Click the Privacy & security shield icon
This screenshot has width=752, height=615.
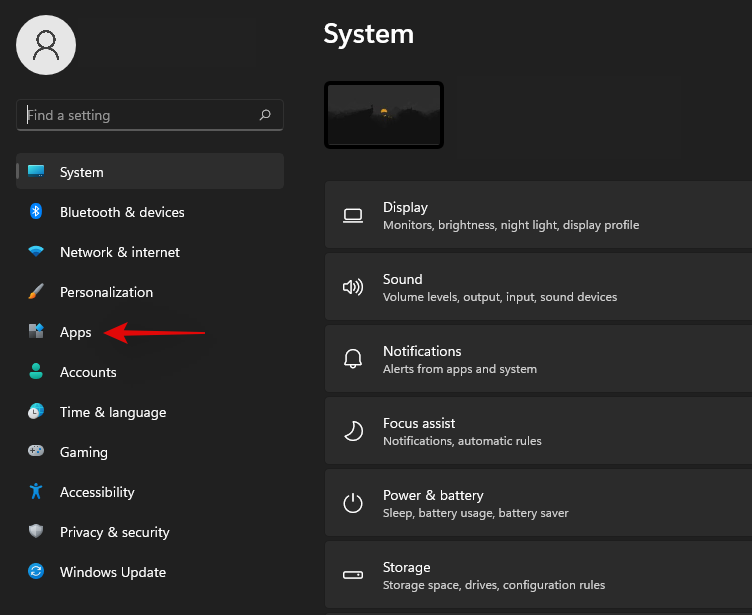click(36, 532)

··········

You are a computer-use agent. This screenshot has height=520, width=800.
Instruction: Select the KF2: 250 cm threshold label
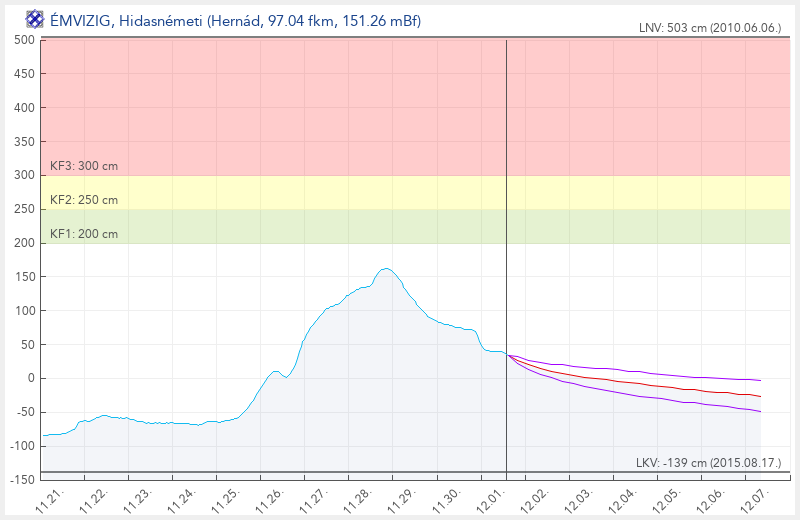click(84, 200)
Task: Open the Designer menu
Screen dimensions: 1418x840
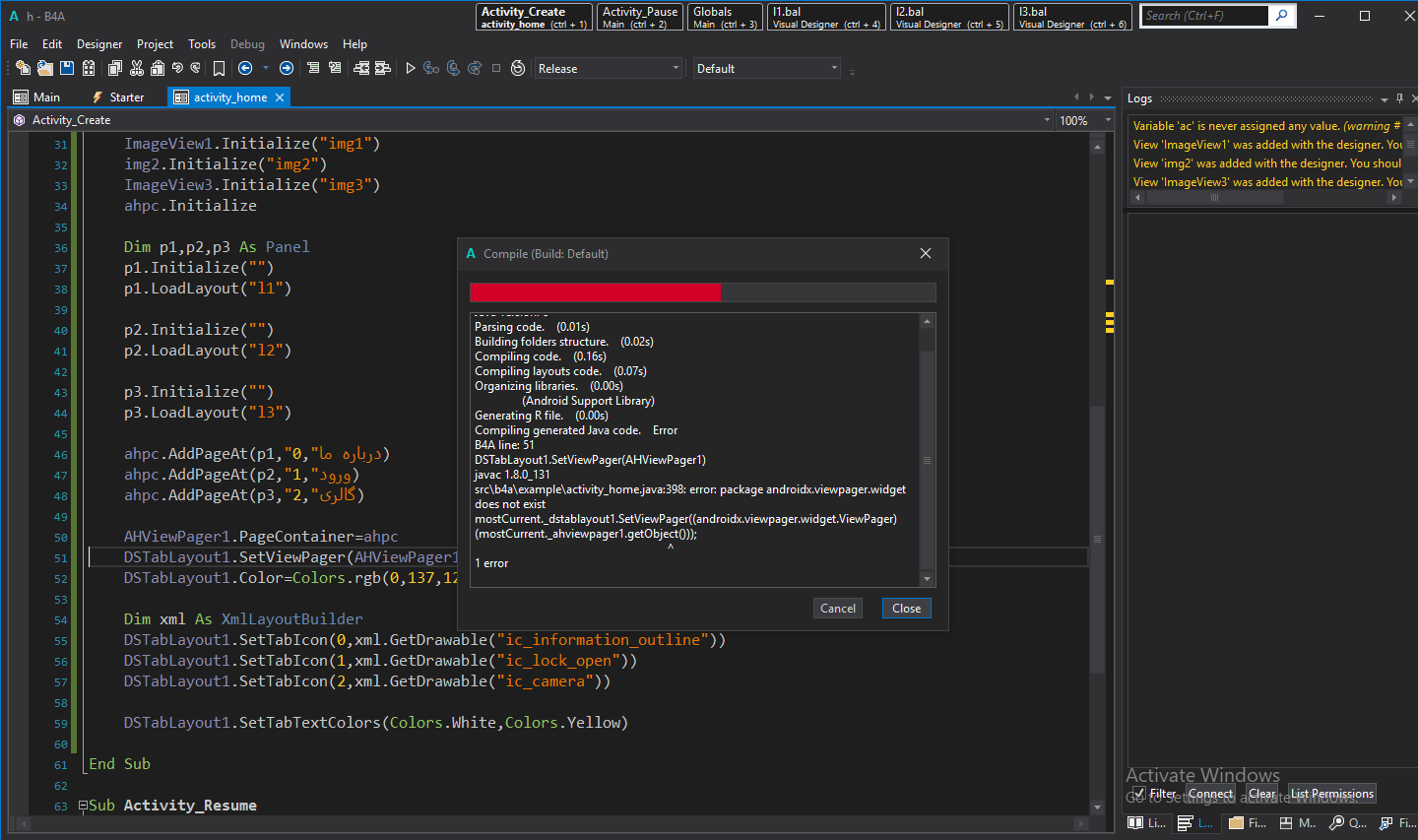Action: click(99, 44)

··········

Short problem:
Put the material from the line containing "Click the Privacy & security shield icon" through the line containing "click(36, 532)" into a numbered list, including both of those lines and omitting any blank lines. Leave the pictures out of your answer.

Solution:
1. Click the Privacy & security shield icon
2. This screenshot has width=752, height=615.
3. click(36, 532)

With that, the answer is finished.